Collected data entries ->
◆ ◆ ◆

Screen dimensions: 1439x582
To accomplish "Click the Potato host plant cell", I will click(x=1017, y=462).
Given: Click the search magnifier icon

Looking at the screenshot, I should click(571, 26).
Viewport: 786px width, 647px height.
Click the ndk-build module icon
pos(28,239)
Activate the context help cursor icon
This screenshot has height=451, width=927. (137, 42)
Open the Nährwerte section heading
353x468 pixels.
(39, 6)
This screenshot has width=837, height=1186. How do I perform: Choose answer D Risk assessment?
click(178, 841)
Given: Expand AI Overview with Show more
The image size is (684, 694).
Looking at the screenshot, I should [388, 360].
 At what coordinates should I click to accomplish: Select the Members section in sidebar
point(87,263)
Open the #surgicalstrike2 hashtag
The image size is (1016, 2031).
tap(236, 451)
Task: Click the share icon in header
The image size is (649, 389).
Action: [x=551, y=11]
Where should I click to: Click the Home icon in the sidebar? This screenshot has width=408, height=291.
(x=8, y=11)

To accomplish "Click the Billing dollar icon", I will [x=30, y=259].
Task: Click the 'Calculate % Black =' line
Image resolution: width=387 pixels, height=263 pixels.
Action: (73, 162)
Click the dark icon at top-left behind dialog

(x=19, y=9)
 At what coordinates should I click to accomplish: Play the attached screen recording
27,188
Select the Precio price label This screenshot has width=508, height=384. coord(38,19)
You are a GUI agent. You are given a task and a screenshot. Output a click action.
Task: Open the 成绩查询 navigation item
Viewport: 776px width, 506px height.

◆ ◆ ◆

THE PROBLEM -> Every single line in the records above must be written out exactly.

WORKED SOLUTION ->
Screen dimensions: 1439x582
To accomplish "Click the Potato host plant cell", I will click(x=1017, y=462).
Given: Click the search magnifier icon

Looking at the screenshot, I should click(571, 26).
Viewport: 786px width, 647px height.
Click the ndk-build module icon
pos(28,239)
Activate the context help cursor icon
This screenshot has height=451, width=927. (137, 42)
Open the Nährwerte section heading
353x468 pixels.
(39, 6)
This screenshot has width=837, height=1186. How do I perform: Choose answer D Risk assessment?
click(178, 841)
Given: Expand AI Overview with Show more
The image size is (684, 694).
Looking at the screenshot, I should [388, 360].
 At what coordinates should I click to accomplish: Select the Members section in sidebar
point(87,263)
Open the #surgicalstrike2 hashtag
The image size is (1016, 2031).
tap(236, 451)
Task: Click the share icon in header
The image size is (649, 389).
Action: [x=551, y=11]
Where should I click to: Click the Home icon in the sidebar? This screenshot has width=408, height=291.
(x=8, y=11)

To accomplish "Click the Billing dollar icon", I will [x=30, y=259].
Task: Click the 'Calculate % Black =' line
Image resolution: width=387 pixels, height=263 pixels.
Action: (73, 162)
Click the dark icon at top-left behind dialog

(x=19, y=9)
 At what coordinates should I click to accomplish: Play the attached screen recording
27,188
Select the Precio price label This screenshot has width=508, height=384. coord(38,19)
You are a GUI agent. You are given a task and a screenshot. Output a click action.
Task: Open the 成绩查询 navigation item
Viewport: 776px width, 506px height.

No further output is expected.